A new take on classic bullet hell games; Radar Warfare breathes a bit of fresh air into the genre but it’s not without it’s problems. It’s still early in it’s life and it’s entirely possible these bumps will smooth themselves out.
The most glaring problem that Radar Warfare has is its notion of difficulty. It’s a surprisingly common issue in the bullet hell genre, we’ve all raged about what we considered a cheap loss, but few seem to actually understand what makes a game difficult but learnable. There’s a significant difference between a game is and what actually has a ‘false difficulty’. False difficulty will bring you down in one way or another, regardless of your skill, often by random spawns that don’t allow you to learn from your experiences. ‘Real’ difficulty teaches you the game through consecutive attempts, and allows your skill to grow with each attempt.

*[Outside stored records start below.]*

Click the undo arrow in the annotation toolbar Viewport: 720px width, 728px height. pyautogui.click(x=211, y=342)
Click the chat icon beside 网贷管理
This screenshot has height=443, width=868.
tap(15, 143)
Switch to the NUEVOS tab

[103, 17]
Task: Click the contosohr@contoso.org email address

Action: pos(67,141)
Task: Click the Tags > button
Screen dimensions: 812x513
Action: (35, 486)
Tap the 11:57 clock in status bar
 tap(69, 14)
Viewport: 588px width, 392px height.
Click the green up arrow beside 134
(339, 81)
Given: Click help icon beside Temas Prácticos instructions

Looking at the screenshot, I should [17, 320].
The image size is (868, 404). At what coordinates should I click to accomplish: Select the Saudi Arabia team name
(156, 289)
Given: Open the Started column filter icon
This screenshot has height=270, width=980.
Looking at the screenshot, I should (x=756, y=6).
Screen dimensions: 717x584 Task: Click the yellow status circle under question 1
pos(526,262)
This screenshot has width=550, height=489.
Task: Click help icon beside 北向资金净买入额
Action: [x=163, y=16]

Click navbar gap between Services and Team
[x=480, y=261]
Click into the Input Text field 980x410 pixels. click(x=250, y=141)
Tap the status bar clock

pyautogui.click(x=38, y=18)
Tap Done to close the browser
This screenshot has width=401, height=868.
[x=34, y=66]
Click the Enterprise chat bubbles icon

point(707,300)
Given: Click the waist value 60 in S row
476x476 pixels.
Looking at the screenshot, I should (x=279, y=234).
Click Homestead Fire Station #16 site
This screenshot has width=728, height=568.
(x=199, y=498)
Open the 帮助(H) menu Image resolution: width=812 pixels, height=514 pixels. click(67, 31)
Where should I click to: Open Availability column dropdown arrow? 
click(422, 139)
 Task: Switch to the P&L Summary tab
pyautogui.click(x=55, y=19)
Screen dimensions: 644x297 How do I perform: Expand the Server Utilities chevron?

Radar Warfare suffers from this false difficulty, missing the design purpose of challenge in bullet hell titles and introducing the dire combination of 360° combat in a very limited playing field, randomly spawning enemies and frequently respawning you right beside them; making a near immediate death an all too common possibility.
It leaves your deaths feeling far too cheap and your victories hollow at best. Combine this with the keyboard-only controls and sluggish movement and it creates a perpetual feeling of frustration that’s not rewarding to overcome. The colloquial ‘get good’ is thrown out right on Radar Warfare’s steam page, however it misses the point that skill is required, instead focusing on a lower skill ceiling that relies too heavily on luck.
What might be considered a minor issue for some is that Radar Warfare also suffers from a rather plain visual aesthetic. If they tightened up the gameplay I feel like this would become moot as the core principal of a good bullet hell title is intense gameplay. In a way, the simplistic visuals are preferable in a bullet hell, as it can sometimes be too distracting and difficult to keep track of your position in a genre where keeping track of your position is your number one priority. In fact, it’s charming with the Atari-like, albeit modern look.
As mentioned before the game is in its early stages and the developer comes from a background of developing mobile apps. They often rely on difficult mechanics to artificially extend gameplay, much like the coin gobbling arcade titles that inspired the original bullet hells, so I’m hopeful that there’s not only room to grow but a willingness on the part of the developer to grow as a game creator as well.